Abstract

Apoptosis or programmed cell death is a fundamental process essential for an organism's development and homeostasis in the immune system of both vertebrates and invertebrates. However, little is known about apoptotic processes in marine bivalves which require further investigation to elucidate mechanisms and identify molecular effectors of cell death pathways. In this study, we characterized cellular and molecular mechanisms of apoptosis induced by lipopolysaccharide (LPS) in New Zealand Greenshell™ mussel (Perna canaliculus) haemocytes. Mussel haemocyte samples were exposed to different LPS concentrations (0, 50 and 100 μg ml−1) and incubated at 19 °C for 3 h prior to assessment of various cell health parameters via flow cytometry assays and GC/MS-based metabolomic analyses. Flow cytometry results showed slightly higher, but non-significant differences in production of reactive oxygen species between LPS-exposed and control (no LPS) samples.
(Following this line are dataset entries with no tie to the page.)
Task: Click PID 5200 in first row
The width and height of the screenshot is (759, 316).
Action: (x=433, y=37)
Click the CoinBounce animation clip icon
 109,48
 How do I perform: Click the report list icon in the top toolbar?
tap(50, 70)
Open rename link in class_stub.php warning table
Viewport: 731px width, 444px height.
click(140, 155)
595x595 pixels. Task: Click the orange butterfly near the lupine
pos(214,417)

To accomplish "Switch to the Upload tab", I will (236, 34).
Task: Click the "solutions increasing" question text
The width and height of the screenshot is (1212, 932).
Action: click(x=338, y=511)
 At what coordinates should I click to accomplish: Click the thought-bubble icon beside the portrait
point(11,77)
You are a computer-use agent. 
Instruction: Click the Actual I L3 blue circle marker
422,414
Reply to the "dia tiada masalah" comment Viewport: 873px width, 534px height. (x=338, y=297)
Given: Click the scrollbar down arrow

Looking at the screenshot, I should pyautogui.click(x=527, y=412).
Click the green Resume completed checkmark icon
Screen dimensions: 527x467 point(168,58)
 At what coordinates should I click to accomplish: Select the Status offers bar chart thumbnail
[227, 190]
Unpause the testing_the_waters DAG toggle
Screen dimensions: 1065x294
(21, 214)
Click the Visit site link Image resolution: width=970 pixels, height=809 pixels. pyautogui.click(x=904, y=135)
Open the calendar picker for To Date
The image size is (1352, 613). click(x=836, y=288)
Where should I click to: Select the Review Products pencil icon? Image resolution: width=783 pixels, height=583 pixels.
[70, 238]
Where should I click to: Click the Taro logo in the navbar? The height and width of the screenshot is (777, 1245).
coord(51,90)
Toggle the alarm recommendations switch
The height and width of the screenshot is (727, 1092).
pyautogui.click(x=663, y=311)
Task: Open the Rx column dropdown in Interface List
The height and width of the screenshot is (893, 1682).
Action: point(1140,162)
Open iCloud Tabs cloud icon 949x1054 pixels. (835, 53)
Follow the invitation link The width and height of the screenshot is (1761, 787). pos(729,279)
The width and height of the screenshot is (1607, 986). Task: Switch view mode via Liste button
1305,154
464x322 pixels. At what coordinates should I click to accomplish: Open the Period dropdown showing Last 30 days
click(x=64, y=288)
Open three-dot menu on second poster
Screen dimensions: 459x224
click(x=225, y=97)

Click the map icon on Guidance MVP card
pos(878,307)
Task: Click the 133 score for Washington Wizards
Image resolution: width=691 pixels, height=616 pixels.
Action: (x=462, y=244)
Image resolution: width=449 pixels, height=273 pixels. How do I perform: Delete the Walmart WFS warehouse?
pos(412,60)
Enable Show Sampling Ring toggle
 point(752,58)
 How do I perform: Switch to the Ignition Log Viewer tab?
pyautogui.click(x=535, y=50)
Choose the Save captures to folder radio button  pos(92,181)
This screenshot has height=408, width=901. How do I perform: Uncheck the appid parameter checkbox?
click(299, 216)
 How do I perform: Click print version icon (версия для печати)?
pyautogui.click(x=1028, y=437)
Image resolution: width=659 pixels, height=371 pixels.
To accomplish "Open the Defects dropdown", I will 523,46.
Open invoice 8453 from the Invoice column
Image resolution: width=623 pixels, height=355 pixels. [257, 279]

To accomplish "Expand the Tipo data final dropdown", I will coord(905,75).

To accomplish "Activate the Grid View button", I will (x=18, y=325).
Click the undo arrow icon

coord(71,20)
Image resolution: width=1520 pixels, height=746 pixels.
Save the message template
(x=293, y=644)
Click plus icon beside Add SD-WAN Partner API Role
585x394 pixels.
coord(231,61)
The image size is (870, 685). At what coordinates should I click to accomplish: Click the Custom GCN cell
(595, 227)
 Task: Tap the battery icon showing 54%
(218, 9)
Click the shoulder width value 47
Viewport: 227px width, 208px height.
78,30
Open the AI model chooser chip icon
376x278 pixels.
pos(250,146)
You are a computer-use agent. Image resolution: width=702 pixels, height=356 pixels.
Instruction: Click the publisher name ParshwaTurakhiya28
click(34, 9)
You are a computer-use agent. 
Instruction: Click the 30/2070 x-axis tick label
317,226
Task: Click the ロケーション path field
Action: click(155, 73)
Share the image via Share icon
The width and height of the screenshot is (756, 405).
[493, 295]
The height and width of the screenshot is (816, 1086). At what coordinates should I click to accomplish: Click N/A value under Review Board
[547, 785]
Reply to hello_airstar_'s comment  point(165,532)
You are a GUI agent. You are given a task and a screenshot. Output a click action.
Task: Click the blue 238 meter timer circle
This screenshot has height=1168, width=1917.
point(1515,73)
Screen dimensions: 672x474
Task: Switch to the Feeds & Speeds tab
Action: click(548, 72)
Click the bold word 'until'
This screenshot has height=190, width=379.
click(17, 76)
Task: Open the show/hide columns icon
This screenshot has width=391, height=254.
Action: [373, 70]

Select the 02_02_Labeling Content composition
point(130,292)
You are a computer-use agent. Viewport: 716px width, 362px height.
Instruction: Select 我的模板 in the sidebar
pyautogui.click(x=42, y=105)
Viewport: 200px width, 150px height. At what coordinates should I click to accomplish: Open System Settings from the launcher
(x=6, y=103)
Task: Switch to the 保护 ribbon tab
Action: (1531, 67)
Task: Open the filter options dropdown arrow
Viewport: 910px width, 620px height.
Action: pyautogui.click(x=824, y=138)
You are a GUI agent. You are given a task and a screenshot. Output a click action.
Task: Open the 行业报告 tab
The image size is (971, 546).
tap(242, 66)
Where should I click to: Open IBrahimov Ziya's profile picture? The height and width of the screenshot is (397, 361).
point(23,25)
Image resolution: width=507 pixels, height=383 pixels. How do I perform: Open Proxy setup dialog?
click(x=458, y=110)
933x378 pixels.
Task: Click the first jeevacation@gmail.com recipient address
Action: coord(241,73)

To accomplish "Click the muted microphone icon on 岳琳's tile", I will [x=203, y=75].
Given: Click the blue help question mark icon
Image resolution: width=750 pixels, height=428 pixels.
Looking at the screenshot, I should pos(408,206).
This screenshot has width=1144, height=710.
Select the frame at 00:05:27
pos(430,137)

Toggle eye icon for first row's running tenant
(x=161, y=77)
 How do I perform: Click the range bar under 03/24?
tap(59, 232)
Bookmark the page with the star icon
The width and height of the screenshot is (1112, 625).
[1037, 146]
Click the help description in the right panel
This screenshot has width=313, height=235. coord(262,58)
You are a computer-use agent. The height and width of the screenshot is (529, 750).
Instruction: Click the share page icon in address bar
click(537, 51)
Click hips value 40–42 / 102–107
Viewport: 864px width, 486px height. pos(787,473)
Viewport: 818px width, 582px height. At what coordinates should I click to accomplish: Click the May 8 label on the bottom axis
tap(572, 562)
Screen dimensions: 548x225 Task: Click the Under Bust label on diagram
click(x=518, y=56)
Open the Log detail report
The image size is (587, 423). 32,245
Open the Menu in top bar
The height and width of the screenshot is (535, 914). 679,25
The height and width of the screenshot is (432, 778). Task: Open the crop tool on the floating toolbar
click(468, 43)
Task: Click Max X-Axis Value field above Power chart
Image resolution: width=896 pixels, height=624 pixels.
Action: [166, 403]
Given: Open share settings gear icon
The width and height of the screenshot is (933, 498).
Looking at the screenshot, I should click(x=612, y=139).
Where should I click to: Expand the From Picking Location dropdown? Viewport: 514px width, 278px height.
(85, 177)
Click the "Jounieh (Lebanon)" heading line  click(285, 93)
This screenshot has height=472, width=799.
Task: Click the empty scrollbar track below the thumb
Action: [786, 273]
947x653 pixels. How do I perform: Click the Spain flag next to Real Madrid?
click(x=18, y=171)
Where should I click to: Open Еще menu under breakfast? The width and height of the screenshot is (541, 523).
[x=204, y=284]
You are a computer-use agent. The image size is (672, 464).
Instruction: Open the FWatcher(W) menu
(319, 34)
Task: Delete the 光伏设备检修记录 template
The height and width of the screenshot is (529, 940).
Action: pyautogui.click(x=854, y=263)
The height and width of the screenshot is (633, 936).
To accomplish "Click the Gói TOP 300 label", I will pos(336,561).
However, percentages of apoptotic cells determined via depolarization of the mitochondrial membrane potential and caspase-3/7 activity in LPS-exposed samples were significantly higher than in control samples, providing mechanistic information regarding initiation and progression of the apoptotic cascade. The metabolite profile of LPS-exposed haemocytes showed elevated levels of 11 metabolites compared to that of the control. These metabolites may be involved in protein and lipid degradation as a consequence of apoptosis and other immune or physiological responses. This study demonstrates that LPS could trigger apoptosis in mussel haemocytes and provides insights into apoptotic processes in mussel haemocytes. Such knowledge could be useful for understanding the immune responses of farmed bivalves to waterborne pathogens and identification of molecular biomarkers for disease management in aquaculture.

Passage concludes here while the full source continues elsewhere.